Gas embolism into an artery, termed arterial gas embolism, or AGE, is a more serious matter than in a vein, since a gas bubble in an artery may directly cause stoppage of blood flow to an area fed by the artery. The symptoms of AGE depend on the area of blood flow, and may be those of stroke or heart attack if the brain or heart (respectively) are affected.

Pathogenesis

Air embolism can occur whenever a blood vessel is open and a pressure gradient exists favoring entry of gas. Because the pressure in most arteries and veins is greater than atmospheric pressure, an air embolus does not always happen when a blood vessel is injured. In the veins above the heart, such as in the head and neck, the pressure is less than atmospheric and an injury may let air in. This is one reason why surgeons must be particularly careful when operating on the brain, and why the head of the bed is tilted down when inserting or removing a central venous catheter from the jugular or subclavian veins.

When air enters the veins, it travels to the right side of the heart, and then to the lungs. This can cause the vessels of the lung to constrict, raising the pressure in the right side of the heart. If the pressure rises high enough in a patient who is one of the 20% to 30% of the population with a patent foramen ovale, the gas bubble can then travel to the left side of the heart, and on to the brain or coronary arteries. Such bubbles are responsible for the most serious of gas embolic symptoms.

Trauma to the lung can also cause an air embolism. This may happen after a patient is placed on a ventilator and air is forced into an injured vein or artery, causing sudden death. Breath-holding while ascending from scuba diving may also force lung air into pulmonary arteries or veins in a similar manner, due to the pressure difference.

Air can be injected directly into the veins either accidentally or as a deliberate act. Examples include misuse of a syringe, and industrial injury resulting from use of compressed air. However, despite being employed by writers of fiction as a clandestine method of murder, amounts of air such as would be administered by a single small syringe are not likely to suddenly stop the heart, nor cause instant death. Single air bubbles in a vein do not stop the heart, due to being too small. However, such bubbles may occasionally reach the arterial system through a patent foramen ovale, as noted above, and cause random ischemic damage, depending on their route of arterial travel.


Gas embolism in diving

Gas embolism is one of the diving disorders SCUBA divers sometimes suffer when they receive pressure damage to their lungs following a rapid ascent where the breath is inappropriately held against a closed glottis, allowing pressure to build up inside the lungs, relative to the blood. It is termed "gas" because the diver may be using a diving breathing gas other than air. The gas bubbles can impede the flow of oxygen-rich blood to the brain and vital organs. They can also cause clots to form in blood vessels.

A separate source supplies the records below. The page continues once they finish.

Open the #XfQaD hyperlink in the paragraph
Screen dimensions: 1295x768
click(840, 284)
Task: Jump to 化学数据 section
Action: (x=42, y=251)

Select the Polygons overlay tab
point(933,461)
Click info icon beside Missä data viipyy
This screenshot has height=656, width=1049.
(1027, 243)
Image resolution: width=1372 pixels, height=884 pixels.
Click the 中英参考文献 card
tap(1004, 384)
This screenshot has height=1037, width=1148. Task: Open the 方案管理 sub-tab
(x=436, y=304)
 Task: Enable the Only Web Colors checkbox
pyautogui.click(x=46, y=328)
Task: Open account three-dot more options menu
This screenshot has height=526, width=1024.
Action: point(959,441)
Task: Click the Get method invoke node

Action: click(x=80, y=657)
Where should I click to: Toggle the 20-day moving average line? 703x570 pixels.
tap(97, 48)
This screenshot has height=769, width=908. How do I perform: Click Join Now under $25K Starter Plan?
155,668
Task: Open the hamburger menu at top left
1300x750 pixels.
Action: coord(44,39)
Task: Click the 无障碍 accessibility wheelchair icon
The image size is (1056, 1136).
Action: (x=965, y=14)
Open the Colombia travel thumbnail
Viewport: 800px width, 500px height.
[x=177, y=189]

Gas embolism and decompression sickness (DCS) may be difficult to distinguish, as they may have similar symptoms, especially in the central nervous system. The treatment for both is the same, because they are both the result of gas bubbles in the body. In a diving context, the two are often called decompression illness (DCI).

Treatment

Recompression is the most effective treatment of an air embolism. Normally this is carried out in a recompression chamber. This is because as pressure increases, the solubility of a gas increases.

Oxygen first aid treatment is useful for suspected gas embolism casualties or divers who have made fast ascents or missed decompression stops. Most fully closed-circuit rebreathers can deliver sustained high concentrations of oxygen-rich breathing gas and could be used as an alternative to pure open-circuit oxygen resuscitators.